Un peu intimidé par une telle présentation, à une époque où l’on trouvait des visiolivres partout et de vrais livres quasiment nulle part, je me décidais à rentrer dans ce magasin si select. Moquette épaisse, lumière tamisée, musique d’ambiance, fauteuils profonds, une sorte de compromis entre le musée et la maison de haute couture.
Quelques messieurs d’âge mûr, sans doute de grands professeurs ou des bibliophiles experts, consultaient les ouvrages qui étaient présentés un par casier, la couverture tournée vers l’extérieur. Les plus précieux étaient même enfermés dans des vitrines aux parois de verre blindé.
Une hôtesse vêtue d’un tailleur bleu s’avança vers moi en me demandant : « Puis-je vous aider ? »
- Oui, lui répondis-je. Je viens de remarquer le livre de Monsieur de Villetord dans votre vitrine...
- Excellent choix, Monsieur. C’est le livre du moment, celui qu’il faut absolument avoir lu !
Et comme par enchantement, elle m’en présente un exemplaire en me demandant de l’examiner tranquillement. La quatrième de couverture m’intrigue. « Le livre fondamental pour notre époque déboussolée... Une réflexion totalement nouvelle sur l’absurde... L’actualité brutale d’une pensée décapante... L’oeuvre inégalée d’un penseur exceptionnel… Le poète du vacillement, de l’incertitude et de l’incommunicable à l’apogée de son art... ». Avec des éloges aussi dithyrambiques on ne peut qu’avoir envie d’acheter l’ouvrage.

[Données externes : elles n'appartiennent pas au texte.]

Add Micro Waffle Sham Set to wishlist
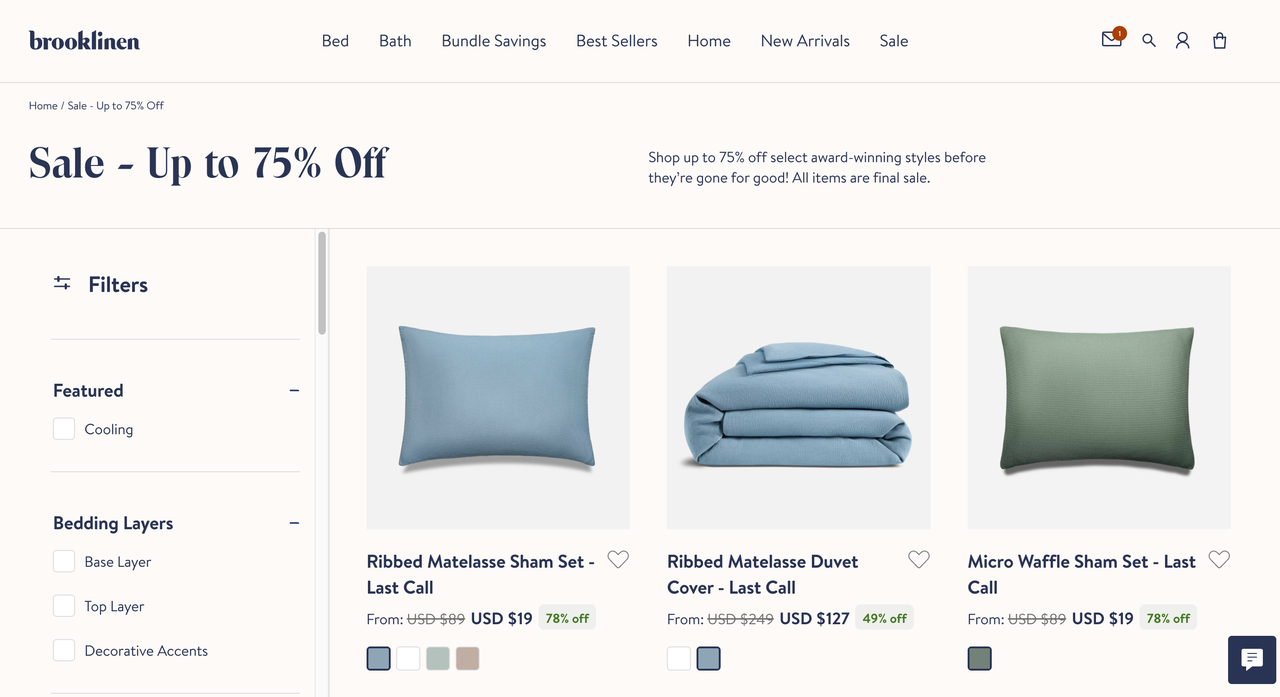Screen dimensions: 1280x697 pyautogui.click(x=1218, y=560)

Comme je le fais toujours, j’ouvre le livre au hasard et j’en lis quelques lignes. Ou plutôt j’essaie sans vraiment y arriver. Des mots, par centaines, par milliers, des phrases qui me semblent obscures, absconses. Je n’y comprends rien. Je me demande même si tout cela a un sens, si l’auteur a voulu transmettre quelque chose ou s’il a simplement souhaité se faire plaisir. Sans doute se comprend-il ? Moi, je n’y arrive pas.

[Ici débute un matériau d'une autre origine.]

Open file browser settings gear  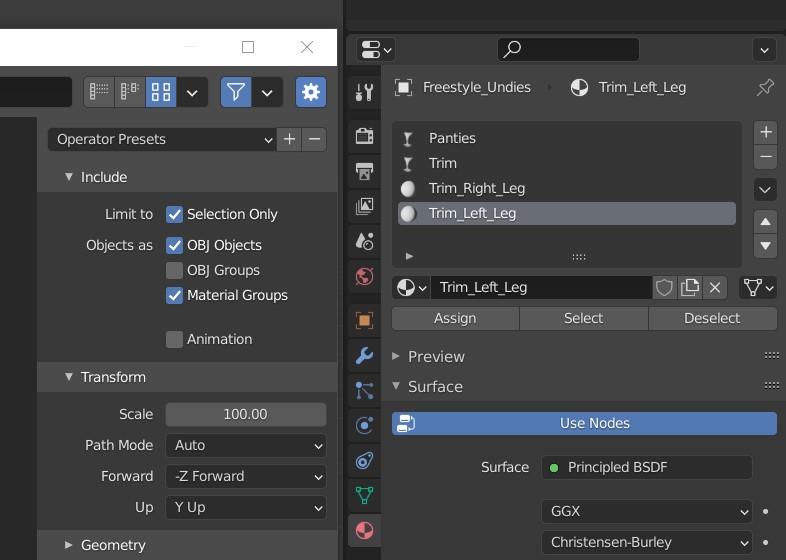pos(311,92)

La charmante hôtesse blonde revient vers moi...
- Il est excellent, n’est-ce pas? L’ouvrage est publié chez Gallirion... Savez-vous que c’est le tout dernier grand éditeur du pays ? Il publie six livres par an. Certains titres, comme celui-ci, atteignent jusqu’à mille exemplaires !
- L’ennui, c’est que je n’ai pas très bien compris le peu que je viens d’en lire...
- C’est normal, au début avec les grands auteurs, on peut avoir un peu de difficulté, mais en s’accrochant, on finit par entrer dans le livre.
- J’ai bien l’impression que moi, je ne vais pas y arriver du tout. Je n’ai pas fait beaucoup d’études. Je travaille toute la journée et il ne me reste que la nuit pour me cultiver...
- Dans ce cas, c’est tout à fait ce qu’il vous faut. C’est un ouvrage très complet à la fois philosophique, littéraire et poétique. Vous verrez, vous ne serez pas déçu. Le tout est de ne pas vous décourager à la première difficulté...
- Vous savez, je n’ai eu que 35 au test de Warchild, alors je suis loin d’être une lumière. J’ai même l’impression qu’il doit falloir au moins 90 ou 100 pour avoir une chance de comprendre..
- Evidemment, reprit-elle, songeuse. 35 au Warchild... Eh bien, c’est prévu. L’éditeur propose un livre d’accompagnement et de décryptage qui vous permettra de tout appréhender sans difficulté.
C’était proposé si gentiment et avec un si charmant sourire que j’acceptais. Quelle ne fut pas surprise quand elle m’annonça la somme à régler pour les deux ouvrages : 1350 dolros !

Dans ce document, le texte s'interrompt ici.